• _ACTION ITEM A_
Answer these questions about the text on UK family outings in nature, one per line:
(i) What is PYO short for?
(ii) On which day of the week does Blooming Green open?
(iii) After the holiday, what can you do with a Christmas tree you dug up at Towerbrook Farm?
• _ACTION ITEM B_
Extend the text on UK family outings in nature, picking up after its final opening-time line.

[[ DOCUMENT SEGMENT, beginning ]]

Here are some of the best places across the UK for your whole family to enjoy the quality time together in nature.

Drove Orchards (果园), Thornham, Norfolk

Drove shines a bit brighter each autumn, when it starts delivering fruit. Many of the fresh apples and pears there are ready-picked as well as PYO (short for pick-your-own). Also juice made from the orchards' special varieties of apples is strongly recommended.

Opening time: 10 am-4 pm daily until the end of October (booking not necessary but checking what's fruiting before visiting at droveorchards.com)

Blooming Green, Linton, Kent

Blooming Green is a "no-dig" flower business, selling flowers directly to customers and opening for PYO activities from summer to the end of October. In November and December there are wreath-making (花环制作) workshops, where participants pick their favorite flowers.

Opening time:10 am-4 pm on Saturdays only (with pre-booking of one-hour slots, bloominggreenflowers.co.uk)

Towerbrook Farm, Banwell, Somerset

Like many other farms, Towerbrook Farm offers pick-your-own and cut-your-own service. But it's the first place that offers dig-your-own Christmas trees, meaning you can take your tree back after the holiday and replant it there, which allows you to avoid sending your tree to the recycling centre.

Opening time: 8am-4pm daily between 20 November and 30 December(pre-booking not necessary)

[[ DOCUMENT SEGMENT, end ]]
[[ EXCERPTED RECORDS, beginning ]]

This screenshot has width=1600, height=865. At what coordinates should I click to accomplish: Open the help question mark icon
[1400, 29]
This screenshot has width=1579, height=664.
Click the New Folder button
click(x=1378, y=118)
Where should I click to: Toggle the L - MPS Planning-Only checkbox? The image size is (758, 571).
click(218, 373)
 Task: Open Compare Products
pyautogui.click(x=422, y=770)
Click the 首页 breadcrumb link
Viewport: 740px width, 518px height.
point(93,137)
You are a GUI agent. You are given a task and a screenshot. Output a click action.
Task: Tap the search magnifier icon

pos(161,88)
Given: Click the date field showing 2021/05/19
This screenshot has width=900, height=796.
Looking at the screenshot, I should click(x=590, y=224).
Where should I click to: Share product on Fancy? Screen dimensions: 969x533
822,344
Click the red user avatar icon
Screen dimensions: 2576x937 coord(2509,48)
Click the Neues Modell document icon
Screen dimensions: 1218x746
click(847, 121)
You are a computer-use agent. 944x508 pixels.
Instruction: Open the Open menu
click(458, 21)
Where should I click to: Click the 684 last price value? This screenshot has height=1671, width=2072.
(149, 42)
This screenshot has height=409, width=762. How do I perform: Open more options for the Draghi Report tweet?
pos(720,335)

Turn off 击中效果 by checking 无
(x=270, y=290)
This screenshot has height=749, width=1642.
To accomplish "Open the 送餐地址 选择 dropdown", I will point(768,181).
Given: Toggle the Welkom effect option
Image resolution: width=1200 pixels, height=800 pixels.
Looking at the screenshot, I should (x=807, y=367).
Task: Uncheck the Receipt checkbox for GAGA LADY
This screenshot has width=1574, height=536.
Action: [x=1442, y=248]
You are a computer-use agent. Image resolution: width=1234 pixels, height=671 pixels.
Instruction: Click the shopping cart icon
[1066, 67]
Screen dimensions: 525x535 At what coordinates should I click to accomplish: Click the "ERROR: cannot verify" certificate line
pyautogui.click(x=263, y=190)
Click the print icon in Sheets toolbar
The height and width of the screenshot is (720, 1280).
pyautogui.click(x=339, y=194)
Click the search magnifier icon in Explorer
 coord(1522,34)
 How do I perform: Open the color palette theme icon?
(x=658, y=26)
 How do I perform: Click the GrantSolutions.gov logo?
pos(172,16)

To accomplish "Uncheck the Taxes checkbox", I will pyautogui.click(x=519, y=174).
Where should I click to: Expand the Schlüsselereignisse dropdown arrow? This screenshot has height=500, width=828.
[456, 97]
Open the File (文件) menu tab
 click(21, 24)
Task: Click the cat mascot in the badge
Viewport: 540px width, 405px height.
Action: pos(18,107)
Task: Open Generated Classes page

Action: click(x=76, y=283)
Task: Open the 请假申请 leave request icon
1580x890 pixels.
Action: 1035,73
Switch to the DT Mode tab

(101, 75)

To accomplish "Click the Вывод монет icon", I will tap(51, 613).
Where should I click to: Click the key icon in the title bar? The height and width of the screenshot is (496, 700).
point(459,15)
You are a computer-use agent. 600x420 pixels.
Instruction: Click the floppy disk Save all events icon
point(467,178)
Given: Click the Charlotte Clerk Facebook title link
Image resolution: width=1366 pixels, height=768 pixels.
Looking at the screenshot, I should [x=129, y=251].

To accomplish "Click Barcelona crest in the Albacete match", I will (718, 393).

[[ EXCERPTED RECORDS, end ]]

• _RESPONSE BOX A_
(i) Pick-your-own.
(ii) Saturday.
(iii) Take it back and replant it there.

• _RESPONSE BOX B_
Shute Fruit, Bishopsteignton, South Devon

As well as selling preserves made from kinds of berries (浆果), Shute Fruit also manages an extensive pick-your-own operation. There you can pick your own sloe berries. If you are a fan of sloe gin, a kind of alcoholic drink, whose alcohol content is between 15 and 30 percent, ask the farm for recipes to make your own sloe gin at home.

Opening time: 11 am-5pm daily except rainy days and Mondays, until the end of October (booking not necessary, shutefruit.co.uk)

1. If you go to Drove Orchards,what can be recommended to you?
A.Delivering fruit.B.Tasting freshly squeezed apple juice.
C.Planting Christmas trees.D.Picking your own apples at 8 am.
2. If you want to dig your own Christmas tree and take it back, where will you most probably visit?
A.Thorham.B.Linton.C.Banwell.D.Bishopsteignton.
3. What do the four places have in common??
A.Their relevant Information can be got from the same website.
B.They have the same opening time.
C.They all offer pick-your-own service.
D.They needn't be booked in advance.